> Extrait choisi
::::

À l’extrémité d’une pirogue, la silhouette d’un homme se détachait du gris de l’horizon, se reflétait dans le gris de l’eau


Il faut savoir s’assoir, seul et calme, au bord du fleuve. Savoir laisser les couleurs changer imperceptiblement. Laisser le temps nous bercer, nous réconforter. S’apaiser et se ressourcer, se retrouver… #Off2Africa 46 Ziguinchor Casamance

Sur le fleuve Casamance, un homme est assis seul à l'avant d'une pirogue #Off2Africa 46 Ziguinchor Casamance Sénégal © Gilles Denizot 2017

Le nom Ziguinchor viendrait, selon certaines hypothèses, du portugais sinta bou tchora ou assieds-toi et pleure, mais des pleurs, il n’y en aura pas. Il ne peut y avoir que de la sérénité, face à cette nature grande et digne. En Casamance, l’homme s’est uni à son monde, il le vénère même. L’animisme, encore très présent, reconnaît et rend aux éléments naturels leur souffle ancestral.

Chez les Joolas, le peuple autochtone le plus ancien après les Baïnunks, la vie en société se définit dans l’égalité et l’individualité. La notion de caste est absente, l’homme occupe sa place parmi ses semblables. Il ne se soumet pas aux règles de la civilisation, il choisit librement son occupation et construit lui-même sa maison dans laquelle un espace sera réservé à l’étranger. Il faut savoir choisir sa place et l’occuper, au sein du groupe.

Le Joola entretient un lien privilégié avec la terre, l’eau, et le riz que, traditionnellement, il ne vend pas, mais donne ou échange. Il est raconté que, jadis, avant qu’on ne sache faire cuire le riz, un roi de Haute-Gambie décida de marier ses deux filles jumelles prénommées Dyambon et Agen. La première fut envoyée dans le Sine et y devint la mère de la tribu Sérère. La seconde se rendit en pirogue dans la région du Fogny. Elle apporta avec elle un outil destiné à la culture du riz ; sa descendance est à l’origine des Joolas qui peuplèrent progressivement la Casamance.

::::

> Données sources
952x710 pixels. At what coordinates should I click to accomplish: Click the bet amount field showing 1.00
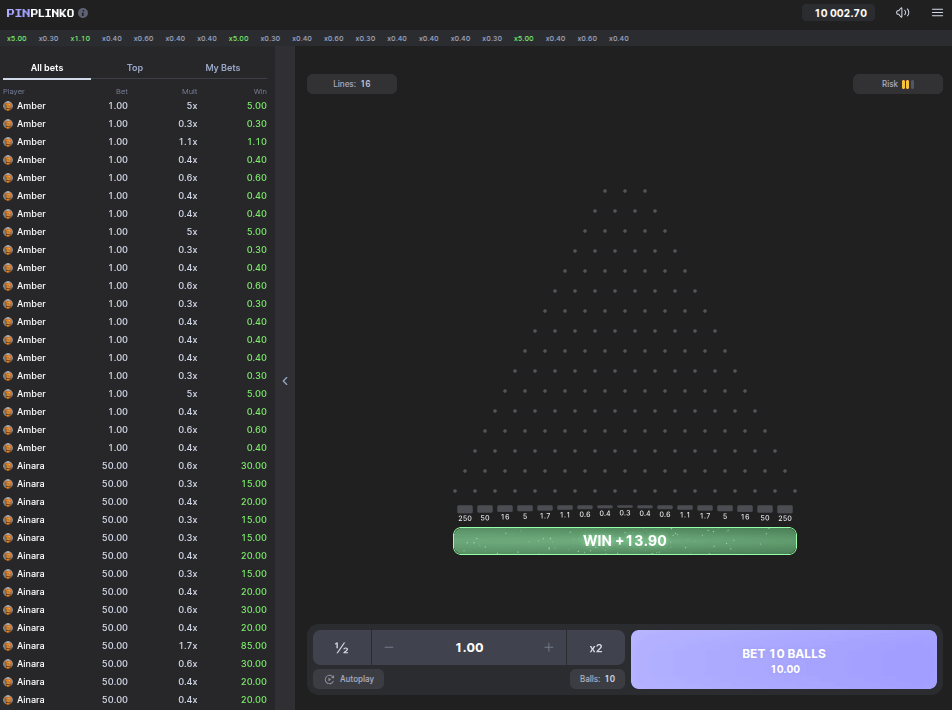point(469,648)
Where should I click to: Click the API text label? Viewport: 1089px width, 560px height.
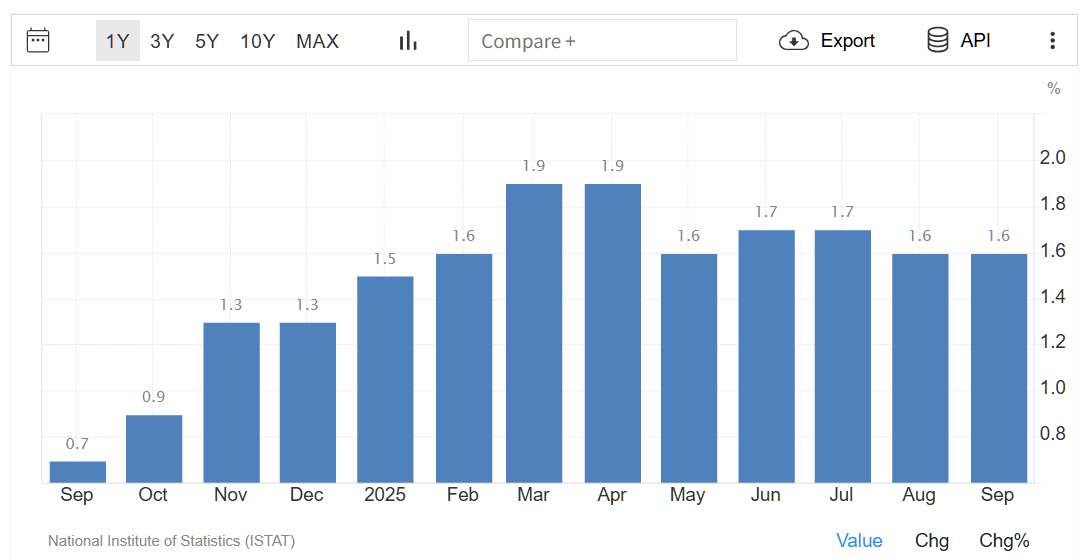[x=975, y=41]
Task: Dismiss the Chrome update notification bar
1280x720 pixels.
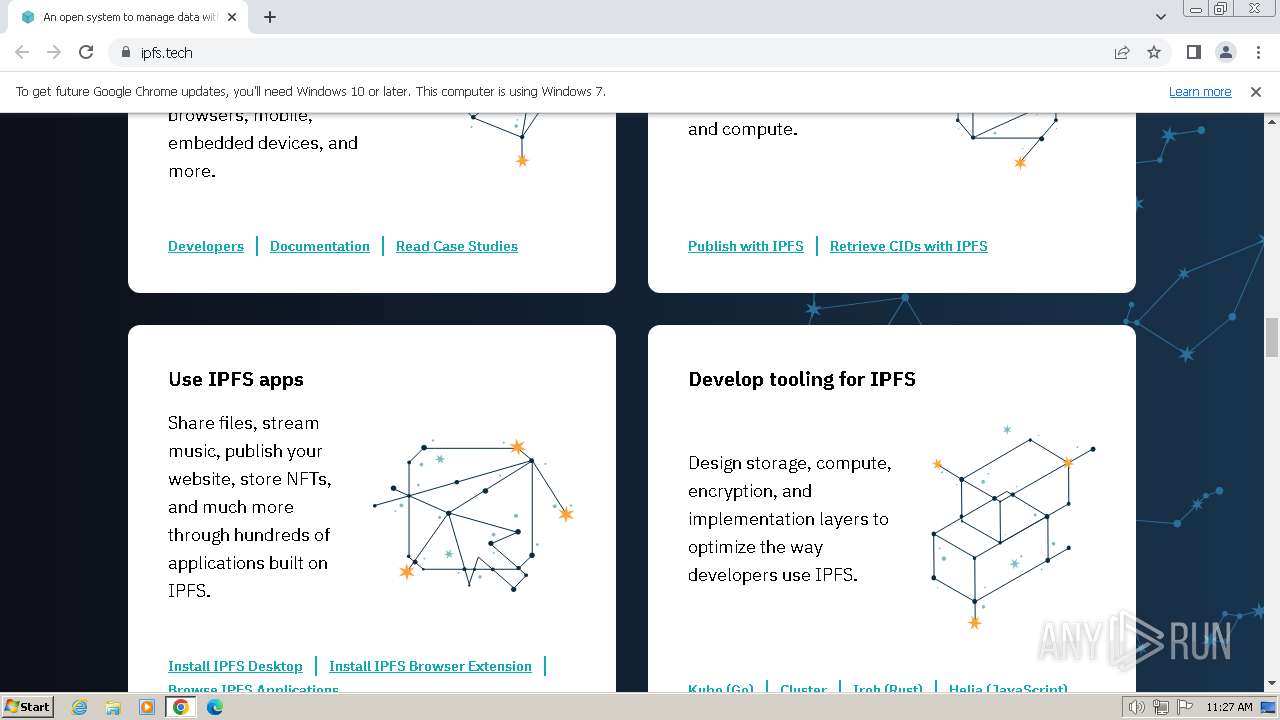Action: (1256, 91)
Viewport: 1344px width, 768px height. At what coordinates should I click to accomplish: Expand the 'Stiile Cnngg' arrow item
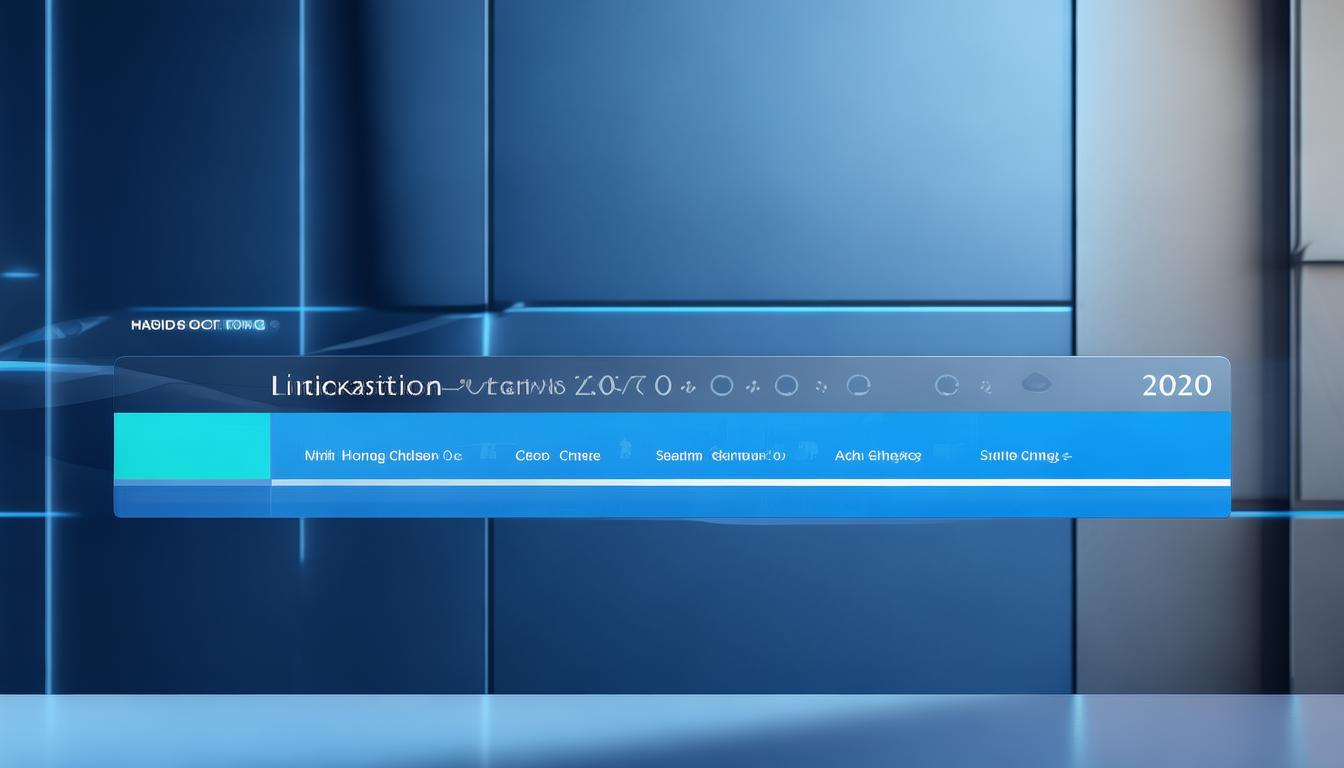pos(1025,456)
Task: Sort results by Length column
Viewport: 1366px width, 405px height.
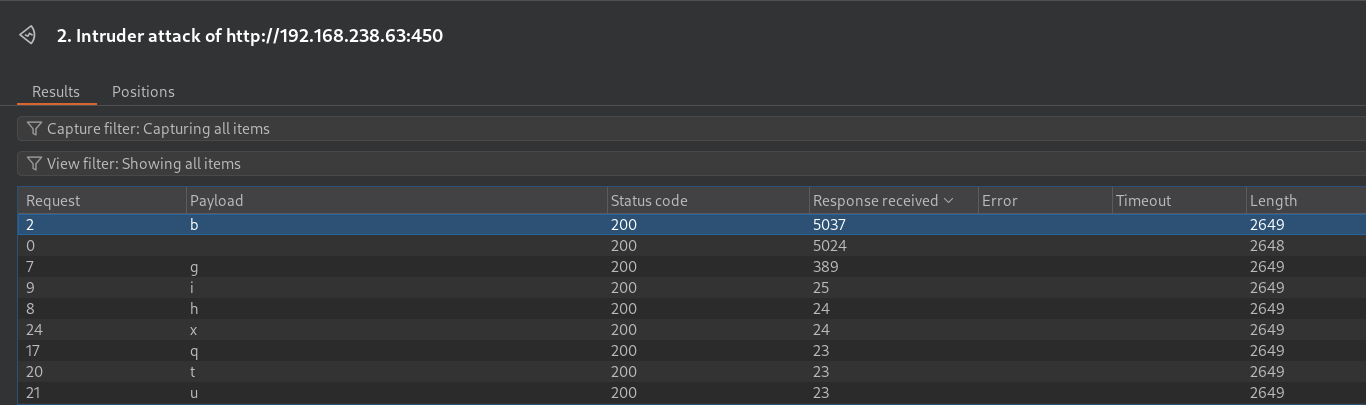Action: (1306, 201)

::::

> Consigne
Selon l'extrait sur la Casamance, pourquoi n'y aura-t-il pas de pleurs malgré le sens prêté au nom Ziguinchor ? Répondez en une à trois phrases. Les items n'ont aucun lien avec l'extrait.

> Réponse
Selon certaines hypothèses, le nom Ziguinchor viendrait du portugais « sinta bou tchora », c'est-à-dire « assieds-toi et pleure ». Il n'y aura pourtant pas de pleurs, car face à cette nature grande et digne, il ne peut y avoir que de la sérénité.